Exercise brief. Edit the listing below by replacing each occurrence of "computer-use agent" with "desktop agent" and leaving everything else unchanged.

--- begin Exercise materials ---

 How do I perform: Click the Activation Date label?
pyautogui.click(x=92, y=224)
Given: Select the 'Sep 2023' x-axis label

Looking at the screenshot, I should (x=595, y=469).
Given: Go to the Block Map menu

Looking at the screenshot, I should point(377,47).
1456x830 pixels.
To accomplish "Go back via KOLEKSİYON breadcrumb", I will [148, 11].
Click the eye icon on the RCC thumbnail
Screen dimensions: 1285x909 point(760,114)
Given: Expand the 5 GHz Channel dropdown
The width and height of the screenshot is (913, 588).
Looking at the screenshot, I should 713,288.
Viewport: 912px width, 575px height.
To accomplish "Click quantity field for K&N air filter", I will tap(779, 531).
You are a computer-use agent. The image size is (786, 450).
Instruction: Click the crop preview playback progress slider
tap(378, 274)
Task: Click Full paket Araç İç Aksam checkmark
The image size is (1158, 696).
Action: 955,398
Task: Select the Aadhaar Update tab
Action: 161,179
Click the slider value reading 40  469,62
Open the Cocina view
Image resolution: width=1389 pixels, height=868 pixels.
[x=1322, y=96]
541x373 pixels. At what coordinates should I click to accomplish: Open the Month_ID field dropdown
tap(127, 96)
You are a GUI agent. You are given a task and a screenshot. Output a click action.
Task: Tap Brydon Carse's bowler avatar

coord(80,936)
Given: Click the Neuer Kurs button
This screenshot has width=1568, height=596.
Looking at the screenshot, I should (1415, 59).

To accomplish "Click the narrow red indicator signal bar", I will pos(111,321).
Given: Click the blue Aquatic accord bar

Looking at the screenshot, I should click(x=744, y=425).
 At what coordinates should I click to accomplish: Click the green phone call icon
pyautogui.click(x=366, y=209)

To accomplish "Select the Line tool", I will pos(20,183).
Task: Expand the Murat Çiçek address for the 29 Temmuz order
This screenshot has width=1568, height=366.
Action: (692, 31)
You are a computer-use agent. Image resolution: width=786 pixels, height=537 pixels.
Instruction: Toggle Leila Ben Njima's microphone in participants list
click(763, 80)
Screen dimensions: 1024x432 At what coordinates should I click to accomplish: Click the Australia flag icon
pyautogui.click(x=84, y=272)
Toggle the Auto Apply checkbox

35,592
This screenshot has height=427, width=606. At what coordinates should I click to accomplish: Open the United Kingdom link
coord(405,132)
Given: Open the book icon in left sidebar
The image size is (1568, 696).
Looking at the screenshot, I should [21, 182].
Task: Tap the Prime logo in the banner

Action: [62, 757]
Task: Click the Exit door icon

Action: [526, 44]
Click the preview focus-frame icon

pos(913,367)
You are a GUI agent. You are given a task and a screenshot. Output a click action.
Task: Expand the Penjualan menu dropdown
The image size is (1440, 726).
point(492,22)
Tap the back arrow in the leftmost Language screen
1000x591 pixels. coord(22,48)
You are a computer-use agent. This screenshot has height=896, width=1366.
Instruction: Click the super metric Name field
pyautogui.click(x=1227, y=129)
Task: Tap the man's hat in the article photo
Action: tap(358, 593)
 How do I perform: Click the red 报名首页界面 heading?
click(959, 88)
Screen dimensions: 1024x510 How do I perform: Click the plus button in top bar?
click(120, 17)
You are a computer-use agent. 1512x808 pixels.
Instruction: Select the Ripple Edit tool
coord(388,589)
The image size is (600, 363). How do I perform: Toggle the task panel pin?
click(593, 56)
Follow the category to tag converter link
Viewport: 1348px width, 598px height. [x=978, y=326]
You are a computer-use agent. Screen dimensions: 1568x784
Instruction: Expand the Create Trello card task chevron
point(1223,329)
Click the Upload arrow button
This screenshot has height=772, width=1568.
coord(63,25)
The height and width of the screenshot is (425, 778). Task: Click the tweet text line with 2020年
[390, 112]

--- end Exercise materials ---

Finished exercise.
 How do I perform: Click the Activation Date label?
pyautogui.click(x=92, y=224)
Given: Select the 'Sep 2023' x-axis label

Looking at the screenshot, I should (x=595, y=469).
Given: Go to the Block Map menu

Looking at the screenshot, I should point(377,47).
1456x830 pixels.
To accomplish "Go back via KOLEKSİYON breadcrumb", I will [148, 11].
Click the eye icon on the RCC thumbnail
Screen dimensions: 1285x909 point(760,114)
Given: Expand the 5 GHz Channel dropdown
The width and height of the screenshot is (913, 588).
Looking at the screenshot, I should 713,288.
Viewport: 912px width, 575px height.
To accomplish "Click quantity field for K&N air filter", I will tap(779, 531).
You are a desktop agent. The image size is (786, 450).
Instruction: Click the crop preview playback progress slider
tap(378, 274)
Task: Click Full paket Araç İç Aksam checkmark
The image size is (1158, 696).
Action: 955,398
Task: Select the Aadhaar Update tab
Action: 161,179
Click the slider value reading 40  469,62
Open the Cocina view
Image resolution: width=1389 pixels, height=868 pixels.
[x=1322, y=96]
541x373 pixels. At what coordinates should I click to accomplish: Open the Month_ID field dropdown
tap(127, 96)
You are a GUI agent. You are given a task and a screenshot. Output a click action.
Task: Tap Brydon Carse's bowler avatar

coord(80,936)
Given: Click the Neuer Kurs button
This screenshot has width=1568, height=596.
Looking at the screenshot, I should (1415, 59).

To accomplish "Click the narrow red indicator signal bar", I will pos(111,321).
Given: Click the blue Aquatic accord bar

Looking at the screenshot, I should click(x=744, y=425).
 At what coordinates should I click to accomplish: Click the green phone call icon
pyautogui.click(x=366, y=209)

To accomplish "Select the Line tool", I will pos(20,183).
Task: Expand the Murat Çiçek address for the 29 Temmuz order
This screenshot has width=1568, height=366.
Action: (692, 31)
You are a desktop agent. Image resolution: width=786 pixels, height=537 pixels.
Instruction: Toggle Leila Ben Njima's microphone in participants list
click(763, 80)
Screen dimensions: 1024x432 At what coordinates should I click to accomplish: Click the Australia flag icon
pyautogui.click(x=84, y=272)
Toggle the Auto Apply checkbox

35,592
This screenshot has height=427, width=606. At what coordinates should I click to accomplish: Open the United Kingdom link
coord(405,132)
Given: Open the book icon in left sidebar
The image size is (1568, 696).
Looking at the screenshot, I should [21, 182].
Task: Tap the Prime logo in the banner

Action: [62, 757]
Task: Click the Exit door icon

Action: [526, 44]
Click the preview focus-frame icon

pos(913,367)
You are a GUI agent. You are given a task and a screenshot. Output a click action.
Task: Expand the Penjualan menu dropdown
The image size is (1440, 726).
point(492,22)
Tap the back arrow in the leftmost Language screen
1000x591 pixels. coord(22,48)
You are a desktop agent. This screenshot has height=896, width=1366.
Instruction: Click the super metric Name field
pyautogui.click(x=1227, y=129)
Task: Tap the man's hat in the article photo
Action: tap(358, 593)
 How do I perform: Click the red 报名首页界面 heading?
click(959, 88)
Screen dimensions: 1024x510 How do I perform: Click the plus button in top bar?
click(120, 17)
You are a desktop agent. 1512x808 pixels.
Instruction: Select the Ripple Edit tool
coord(388,589)
The image size is (600, 363). How do I perform: Toggle the task panel pin?
click(593, 56)
Follow the category to tag converter link
Viewport: 1348px width, 598px height. [x=978, y=326]
You are a desktop agent. Screen dimensions: 1568x784
Instruction: Expand the Create Trello card task chevron
point(1223,329)
Click the Upload arrow button
This screenshot has height=772, width=1568.
coord(63,25)
The height and width of the screenshot is (425, 778). Task: Click the tweet text line with 2020年
[390, 112]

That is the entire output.